Create a logistic regression model

Create a logistic regression model with the training data you labeled in the previous section.

SQL

Use the CREATE MODEL statement and specify LOGISTIC_REG for the model type.

The following are useful things to know about the CREATE MODEL statement:

  • The input_label_cols option specifies which column in the SELECT statement to use as the label column. Here, the label column is income_bracket, so the model learns which of the two values of income_bracket is most likely for a given row based on the other values present in that row.

  • It is not necessary to specify whether a logistic regression model is binary or multiclass. BigQuery ML determines which type of model to train based on the number of unique values in the label column.

*GIVEN ENTRIES*.
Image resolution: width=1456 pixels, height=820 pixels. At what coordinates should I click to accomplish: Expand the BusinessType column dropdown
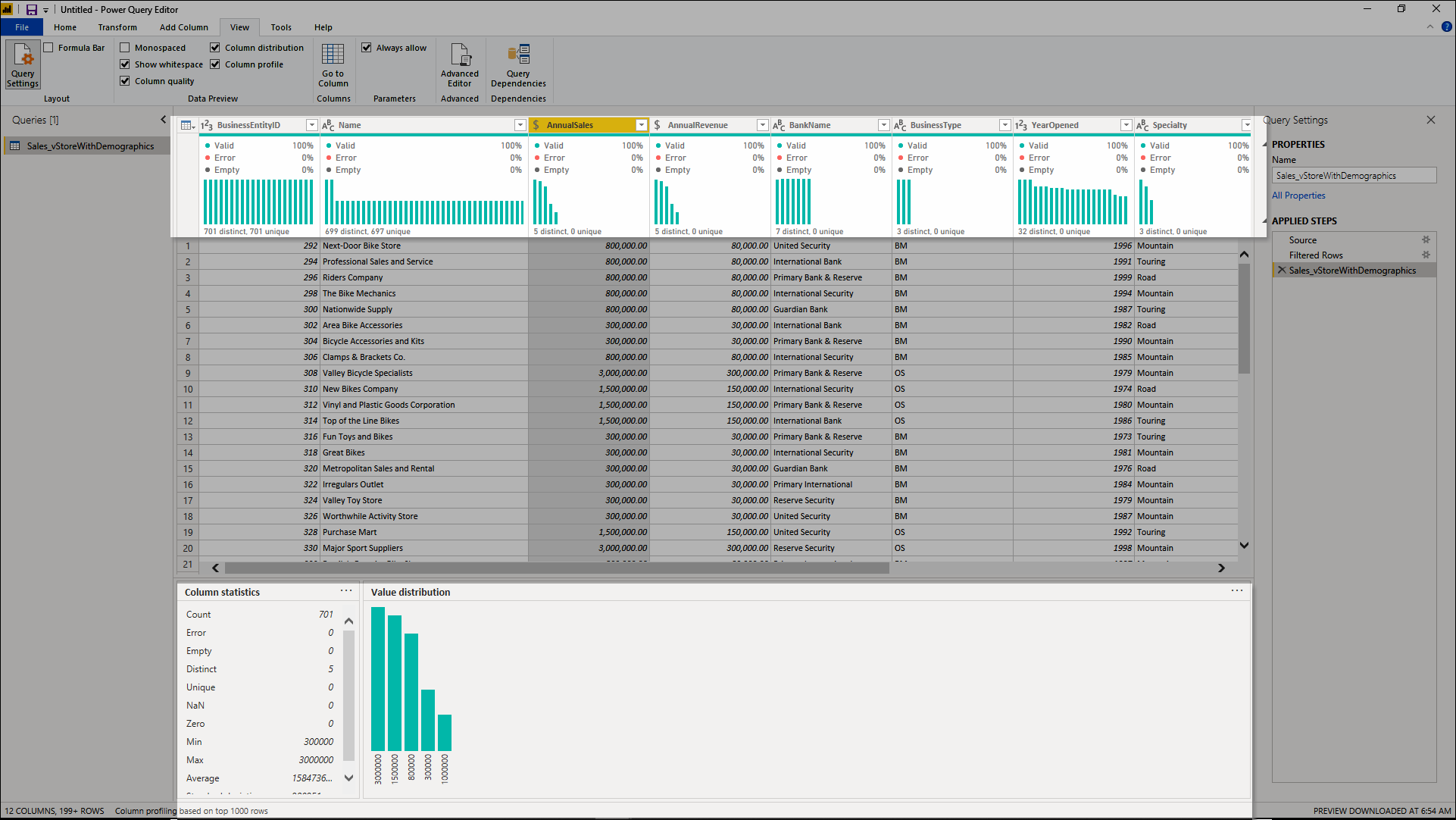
==
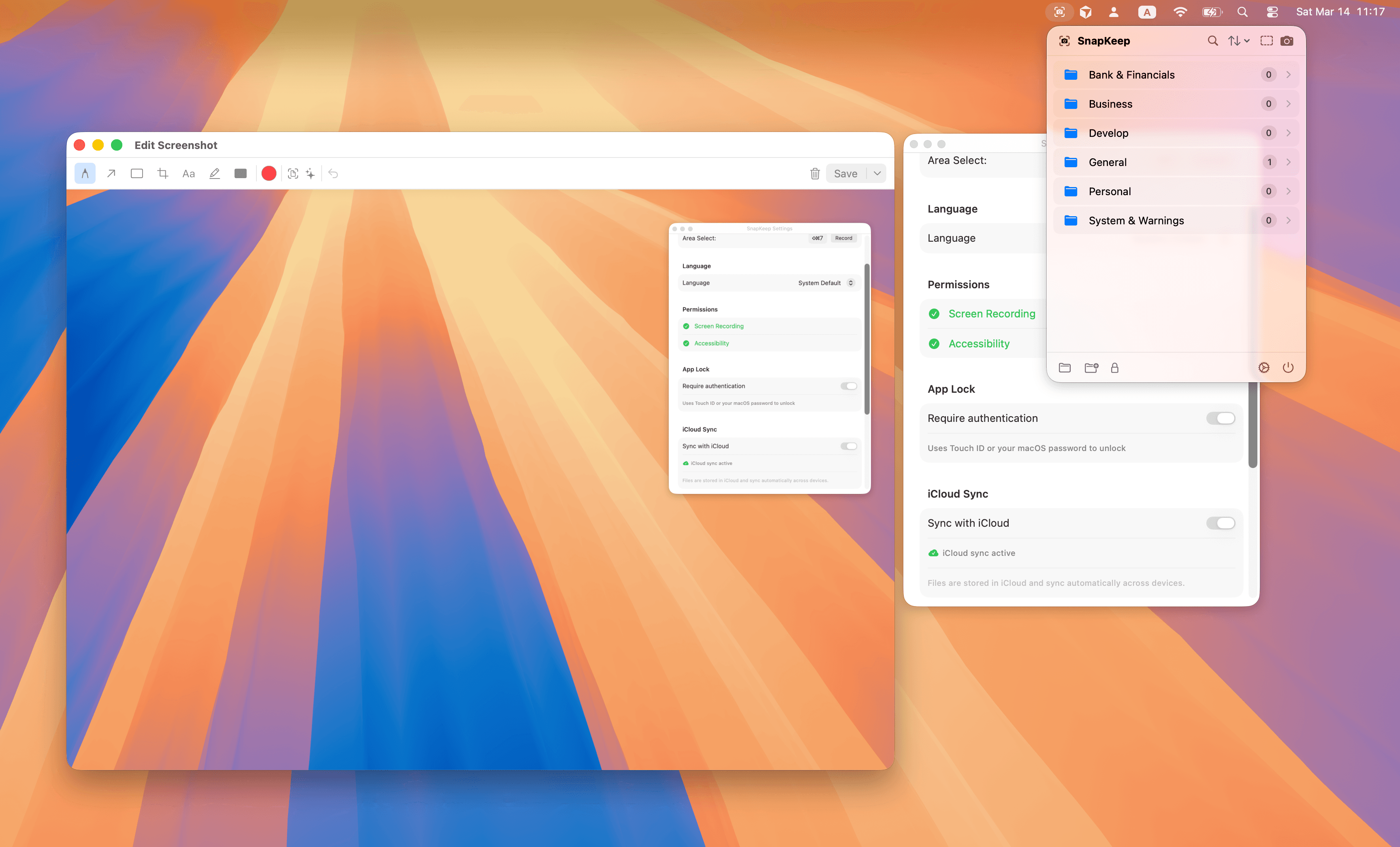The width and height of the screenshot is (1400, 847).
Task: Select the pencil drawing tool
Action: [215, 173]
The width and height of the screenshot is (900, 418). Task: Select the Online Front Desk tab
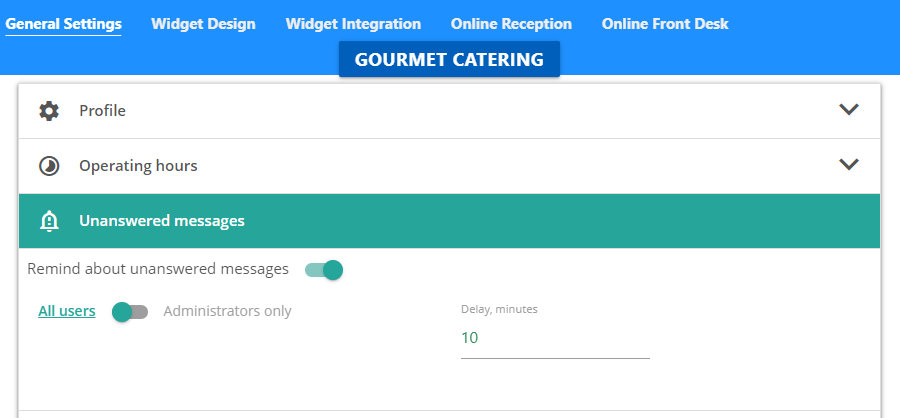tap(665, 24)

*TASKS TO PERFORM*.
1. Return the span of the logistic regression passage above that starts at "Create a logistic regression model with" and ends at "in that row.", copied verbatim.
2. Write the next part of the logistic regression passage, picking up after its final sentence.

*ANSWERS IN ORDER*.
1.
Create a logistic regression model with the training data you labeled in the previous section.

SQL

Use the CREATE MODEL statement and specify LOGISTIC_REG for the model type.

The following are useful things to know about the CREATE MODEL statement:

  • The input_label_cols option specifies which column in the SELECT statement to use as the label column. Here, the label column is income_bracket, so the model learns which of the two values of income_bracket is most likely for a given row based on the other values present in that row.

2.
  • The auto_class_weights option is set to TRUE in order to balance the class labels in the training data. By default, the training data is unweighted. If the labels in the training data are imbalanced, the model may learn to predict the most popular class of labels more heavily. In this case, most of the respondents in the dataset are in the lower income bracket. This may lead to a model that predicts the lower income bracket too heavily. Class weights balance the class labels by calculating the weights for each class in inverse proportion to the frequency of that class.

  • The enable_global_explain option is set to TRUE in order to let you use the ML.GLOBAL_EXPLAIN function on the model later in the tutorial.

  • The SELECT statement queries the input_data view that contains the sample data. The WHERE clause filters the rows so that only those rows labeled as training data are used to train the model.

Run the query that creates your logistic regression model:

  1. In the Google Cloud console, go to the BigQuery page.

    Go to BigQuery

  2. In the query editor, run the following query:

    CREATE OR REPLACE MODEL
`census.census_model`
OPTIONS
( model_type='LOGISTIC_REG',
  auto_class_weights=TRUE,
  enable_global_explain=TRUE,
  data_split_method='NO_SPLIT',
  input_label_cols=['income_bracket'],
  max_iterations=15) AS
SELECT * EXCEPT(dataframe)
FROM
`census.input_data`
WHERE
dataframe = 'training'

  3. In the Explorer pane, click Datasets.

  4. In the Datasets pane, click census.

  5. Click the Models pane.

  6. Click census_model.

  7. The Details tab lists the attributes that BigQuery ML used to perform logistic regression.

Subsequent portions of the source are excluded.